Your response should be every line from the entries that includes the string "will".

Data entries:
___
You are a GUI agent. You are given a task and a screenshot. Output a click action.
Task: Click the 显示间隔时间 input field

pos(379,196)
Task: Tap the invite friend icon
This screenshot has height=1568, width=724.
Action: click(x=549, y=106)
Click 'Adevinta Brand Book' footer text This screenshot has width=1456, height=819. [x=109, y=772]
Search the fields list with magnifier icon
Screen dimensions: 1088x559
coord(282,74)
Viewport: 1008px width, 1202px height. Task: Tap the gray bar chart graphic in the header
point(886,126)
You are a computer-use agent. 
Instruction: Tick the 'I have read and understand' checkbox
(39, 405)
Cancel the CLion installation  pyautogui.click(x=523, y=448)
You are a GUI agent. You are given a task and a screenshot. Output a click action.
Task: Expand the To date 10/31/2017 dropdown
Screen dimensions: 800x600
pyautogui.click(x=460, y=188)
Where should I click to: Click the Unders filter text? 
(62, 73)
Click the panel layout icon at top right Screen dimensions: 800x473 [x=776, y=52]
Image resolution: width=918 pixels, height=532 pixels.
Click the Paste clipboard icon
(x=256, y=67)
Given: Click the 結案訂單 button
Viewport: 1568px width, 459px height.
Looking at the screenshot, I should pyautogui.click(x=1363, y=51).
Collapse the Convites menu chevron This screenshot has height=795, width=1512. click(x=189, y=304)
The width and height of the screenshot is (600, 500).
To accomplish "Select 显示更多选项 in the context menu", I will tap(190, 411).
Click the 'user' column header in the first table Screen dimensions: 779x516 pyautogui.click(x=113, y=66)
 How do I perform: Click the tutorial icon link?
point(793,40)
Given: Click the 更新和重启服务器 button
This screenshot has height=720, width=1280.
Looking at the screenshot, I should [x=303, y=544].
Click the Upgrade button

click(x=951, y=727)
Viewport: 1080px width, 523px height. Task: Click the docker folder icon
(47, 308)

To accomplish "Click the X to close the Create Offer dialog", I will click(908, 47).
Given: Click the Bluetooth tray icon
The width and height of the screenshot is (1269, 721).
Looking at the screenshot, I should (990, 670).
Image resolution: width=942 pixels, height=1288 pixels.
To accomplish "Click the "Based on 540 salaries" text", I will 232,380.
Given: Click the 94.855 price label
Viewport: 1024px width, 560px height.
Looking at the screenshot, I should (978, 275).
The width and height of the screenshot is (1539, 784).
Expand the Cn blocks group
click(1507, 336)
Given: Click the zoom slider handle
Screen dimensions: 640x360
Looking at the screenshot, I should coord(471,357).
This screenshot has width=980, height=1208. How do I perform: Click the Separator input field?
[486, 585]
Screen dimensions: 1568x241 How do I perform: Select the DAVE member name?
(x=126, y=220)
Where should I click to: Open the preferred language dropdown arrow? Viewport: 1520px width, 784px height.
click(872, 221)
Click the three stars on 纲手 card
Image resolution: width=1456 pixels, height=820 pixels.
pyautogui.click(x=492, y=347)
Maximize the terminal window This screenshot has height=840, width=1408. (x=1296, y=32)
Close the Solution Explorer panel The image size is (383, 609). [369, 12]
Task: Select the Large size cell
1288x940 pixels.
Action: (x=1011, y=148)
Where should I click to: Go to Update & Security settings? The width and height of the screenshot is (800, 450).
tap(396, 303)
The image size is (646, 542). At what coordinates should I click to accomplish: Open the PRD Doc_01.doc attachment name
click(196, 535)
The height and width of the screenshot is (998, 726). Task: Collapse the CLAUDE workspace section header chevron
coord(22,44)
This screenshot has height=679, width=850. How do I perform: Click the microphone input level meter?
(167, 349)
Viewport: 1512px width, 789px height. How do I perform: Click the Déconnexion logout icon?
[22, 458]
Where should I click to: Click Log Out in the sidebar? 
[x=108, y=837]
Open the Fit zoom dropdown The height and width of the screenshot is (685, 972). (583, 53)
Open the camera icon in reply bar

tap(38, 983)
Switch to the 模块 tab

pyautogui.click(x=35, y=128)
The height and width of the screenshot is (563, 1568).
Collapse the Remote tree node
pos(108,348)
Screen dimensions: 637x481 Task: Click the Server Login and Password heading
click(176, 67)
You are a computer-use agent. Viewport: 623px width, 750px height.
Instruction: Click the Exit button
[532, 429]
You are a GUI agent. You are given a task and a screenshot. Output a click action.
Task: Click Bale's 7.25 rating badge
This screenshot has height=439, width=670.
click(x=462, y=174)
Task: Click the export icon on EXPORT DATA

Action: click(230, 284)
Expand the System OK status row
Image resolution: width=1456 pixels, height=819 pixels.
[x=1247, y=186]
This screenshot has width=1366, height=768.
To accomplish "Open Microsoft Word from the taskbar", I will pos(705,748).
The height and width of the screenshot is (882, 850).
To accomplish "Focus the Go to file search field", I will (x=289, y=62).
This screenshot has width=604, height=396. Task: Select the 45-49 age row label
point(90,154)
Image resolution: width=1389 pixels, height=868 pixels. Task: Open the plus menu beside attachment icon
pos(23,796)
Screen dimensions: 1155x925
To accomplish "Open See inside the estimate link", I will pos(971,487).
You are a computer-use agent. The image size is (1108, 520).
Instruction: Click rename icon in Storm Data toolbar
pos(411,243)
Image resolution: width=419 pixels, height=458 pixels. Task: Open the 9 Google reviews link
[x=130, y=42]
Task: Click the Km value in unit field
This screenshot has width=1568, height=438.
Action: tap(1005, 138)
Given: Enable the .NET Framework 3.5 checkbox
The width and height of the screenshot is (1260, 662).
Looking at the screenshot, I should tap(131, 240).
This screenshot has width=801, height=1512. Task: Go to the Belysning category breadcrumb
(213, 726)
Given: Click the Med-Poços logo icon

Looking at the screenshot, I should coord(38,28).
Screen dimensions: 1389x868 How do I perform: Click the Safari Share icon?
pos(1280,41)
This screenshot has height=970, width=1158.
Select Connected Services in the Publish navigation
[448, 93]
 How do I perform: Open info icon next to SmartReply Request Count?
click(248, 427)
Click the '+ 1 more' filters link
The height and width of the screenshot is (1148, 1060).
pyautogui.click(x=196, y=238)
___
» **Problem solution**
To accomplish "Select 显示更多选项 in the context menu", I will tap(190, 411).
To accomplish "Click the X to close the Create Offer dialog", I will click(908, 47).
To accomplish "Click the "Based on 540 salaries" text", I will 232,380.
To accomplish "Open Microsoft Word from the taskbar", I will pos(705,748).
To accomplish "Focus the Go to file search field", I will (x=289, y=62).
To accomplish "Open See inside the estimate link", I will pos(971,487).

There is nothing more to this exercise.